So close to passing out. I don't even know why I'm struggling to keep awake when I myself haven't really been that involved/committed to other things. I doubt I'll ever get used to going to sleep late and at this rate I'm going to plonk motionless on the ground soon. That's why I'm taking a stand: I'm going to sleep early tonight and reserving work that can wait for tomorrow! (I know procrastination is never the solution to predicaments but desperate times calls for desperate measures)
Just decided to drop by here for a brief moment before entering dreamland (kind of hypocritical but whatever, I'm cool like that).
Don't really know what I want to say cause I'm almost half brain-dead. The other half has already escaped into the surrealism that is to come.

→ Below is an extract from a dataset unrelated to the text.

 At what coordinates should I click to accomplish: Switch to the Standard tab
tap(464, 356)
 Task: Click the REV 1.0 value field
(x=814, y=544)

I continually live in a climate of paranoia. I know that my studying attitude that lasted me for 4 solid years will never sustain in this hectic motion of life (I'm already being extremely lenient to declare that there's actually some existence of life amidst the endless studying) that is JC. I live with the fear that I may not be able to catch up when the time comes around but yet it doesn't seem like there's ever enough time for me to keep pace. And my body clock is definitely against the suggestion to extend operating hours beyond 11pm..
Sighz.
So much worries, a haze of emotions. Distorted reflections screen the murky waters.
Plonk
That was a raindrop. Hopefully, I'm not next.